• [What you will do]:
Your output should consist of the lines from the first line of the records below through the one with "Task: Click into the First Name field", exactly, minus the pictures.

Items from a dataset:
((

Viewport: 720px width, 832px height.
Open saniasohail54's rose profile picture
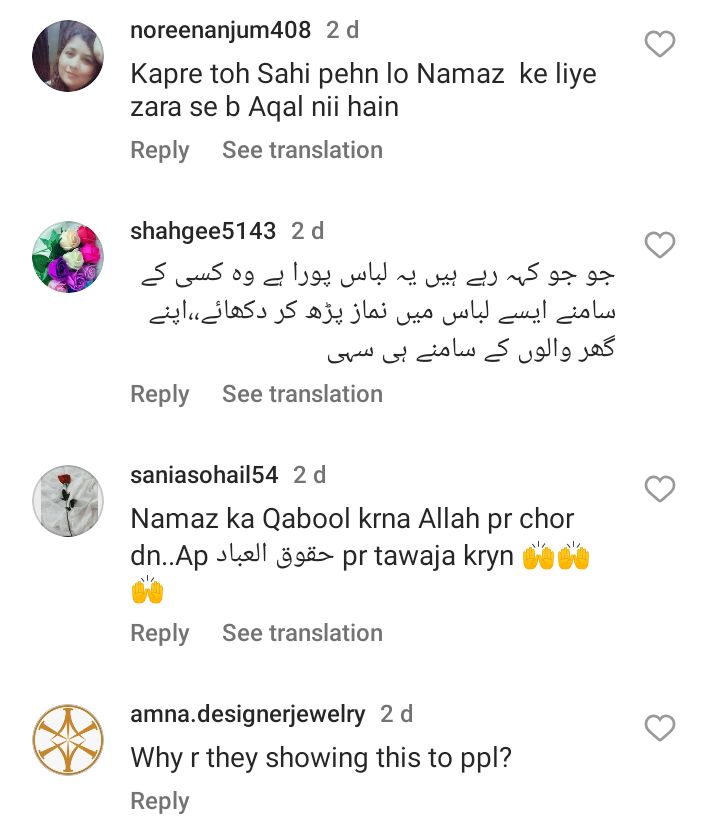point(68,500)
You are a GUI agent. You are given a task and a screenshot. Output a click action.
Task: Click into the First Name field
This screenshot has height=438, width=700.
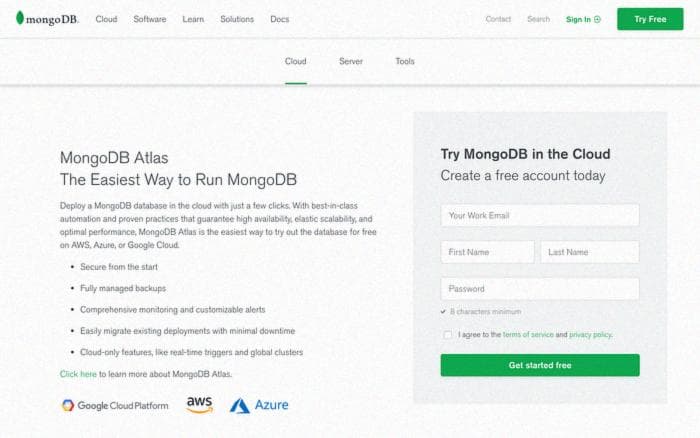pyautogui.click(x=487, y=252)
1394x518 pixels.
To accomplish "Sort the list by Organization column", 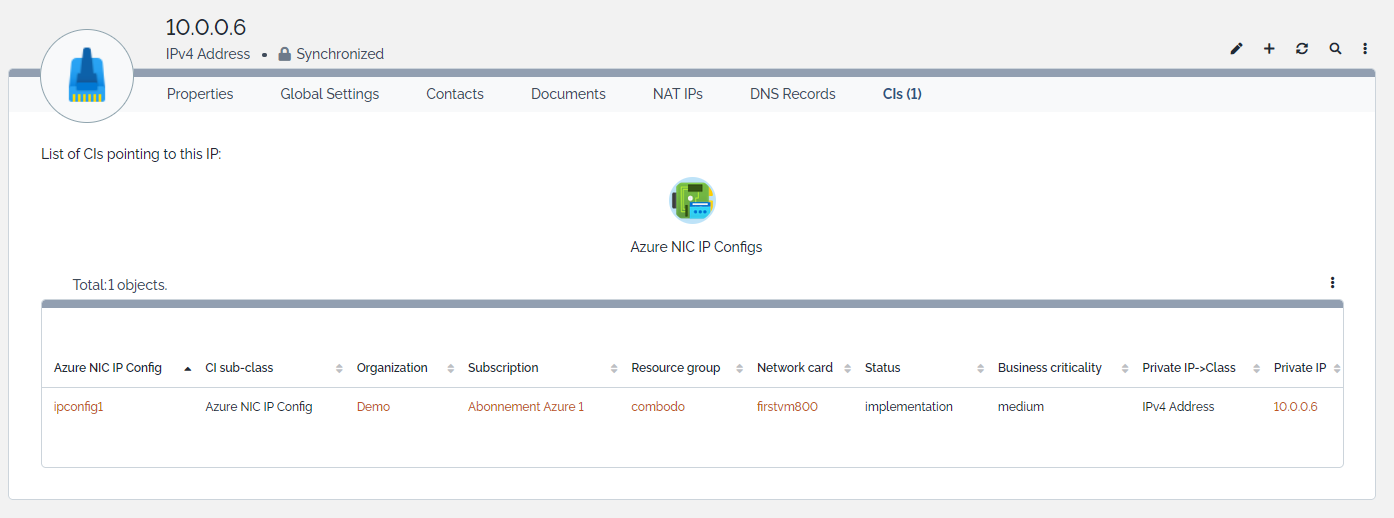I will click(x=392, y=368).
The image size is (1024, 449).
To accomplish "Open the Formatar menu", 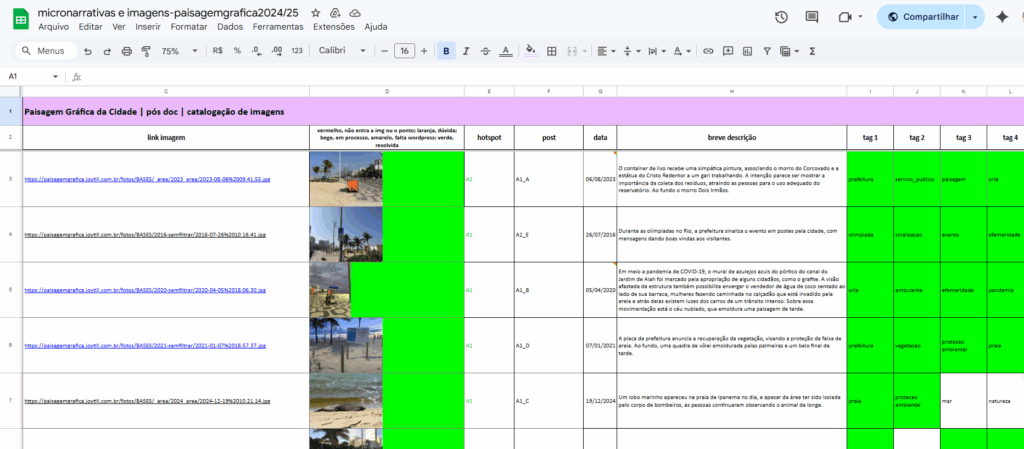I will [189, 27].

))

• [Exercise solution]:
Viewport: 720px width, 832px height.
Open saniasohail54's rose profile picture
point(68,500)
You are a GUI agent. You are given a task and a screenshot. Output a click action.
Task: Click into the First Name field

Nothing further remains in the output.